Ja dałam o połowę mniej tempehu niż było w przepisie, a syrop klonowy zastąpiłam miodem. Nie dodałam też awokado bo owoc przeznaczony na ten cel zjadłam na śniadanie.
Nadrabiam zaległości na YouTube, więc od tego zacznę, bo troszkę napracowałam się przy dwóch ostatnich filmach :).
Ten o aktywności fizycznej, który był dołączony do posta na ten sam temat:
Ten o ostatnich zakupach “dla zdrowia” też rozwinęłam w poświęconym mu wpisie:
Oprócz tego ukazały się następujące posty:
Dzień blogera – kulisy mojego blogowania
Efekty leczenia ortodontycznego – porównanie przed i po.
Oraz linkowana wyżej ZdrowoMania z bobem w pomidorach:
Warto o tym mówić – historia, Oli, która doświadczyła molestowania przez szefa.
5 ciekawych seriali z tajemnicą – taka lista może się przydać jesienią.
Freelancer introwertyk – prawdziwe historie 😉
Czy pestki moreli zapobiegają nowotworom? Temat jest kontrowersyjny, sama jeszcze w niego nie wnikałam, ale podrzucam Wam do przemyślenia. Osobiście niestety* wierzę w teorie spiskowe o ograniczaniu nam dostępu do naturalnych produktów o niesamowitych właściwościach leczniczych, czego przykładem jest marihuana.

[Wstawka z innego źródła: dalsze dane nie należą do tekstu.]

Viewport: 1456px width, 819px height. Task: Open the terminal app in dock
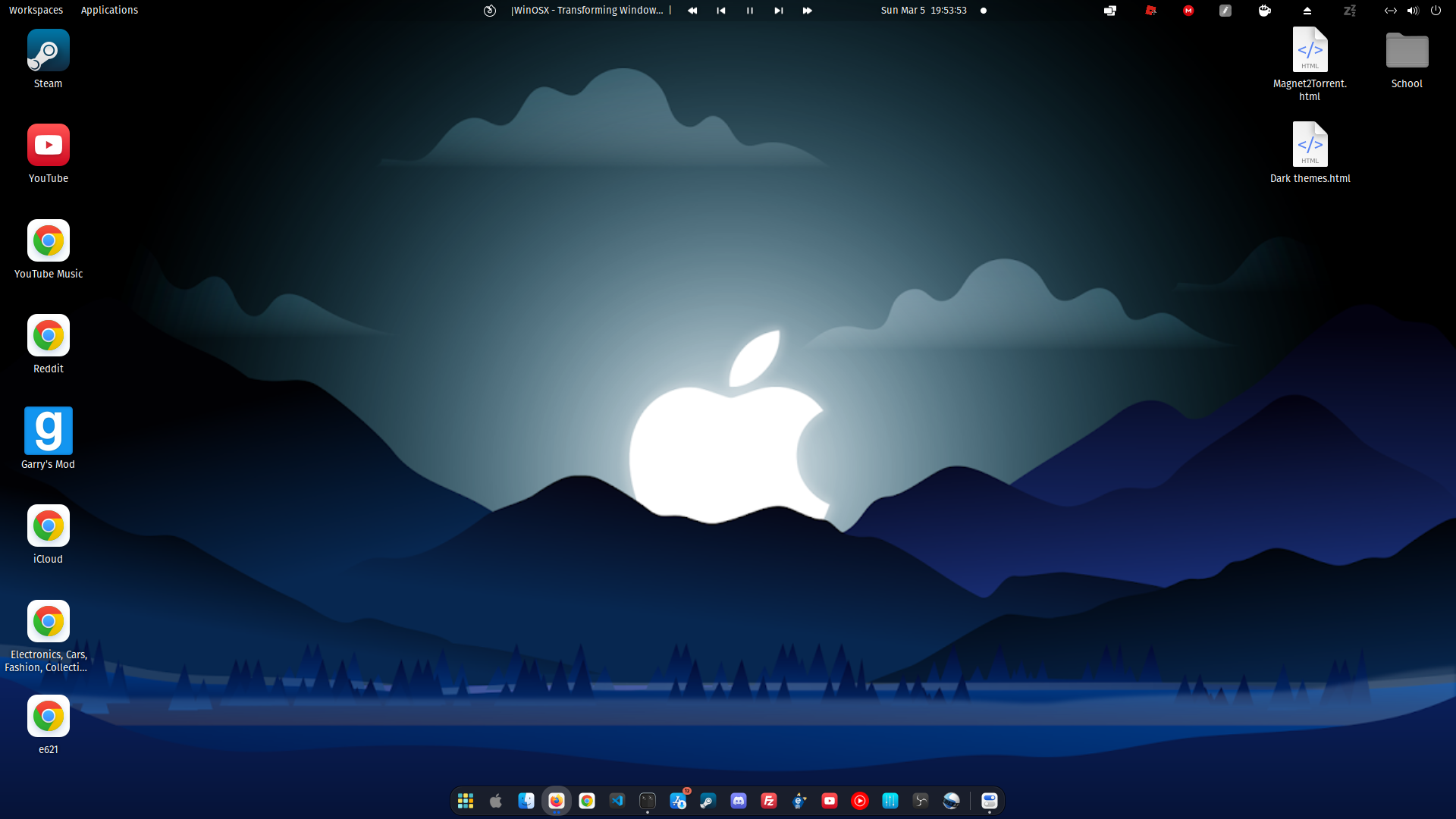[647, 801]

Jak biegać bezpiecznie ze słuchawkami na uszach? – temat ważny i ciekawy, a wprawne oko widza ZdrowoManii może wypatrzyć, że materiał realizował mój operator :).
15 ciekawych faktów o zwierzętach – uwielbiam takie nowinki.
*niestety, bo chciałabym się mylić
Mam nadzieję, że u Was poniedziałek zapowiada się o wiele lepiej niż u mnie… To będzie ciężki dzień. Bez względu na wszystko – tradycyjnie życzę Wam udanego tygodnia!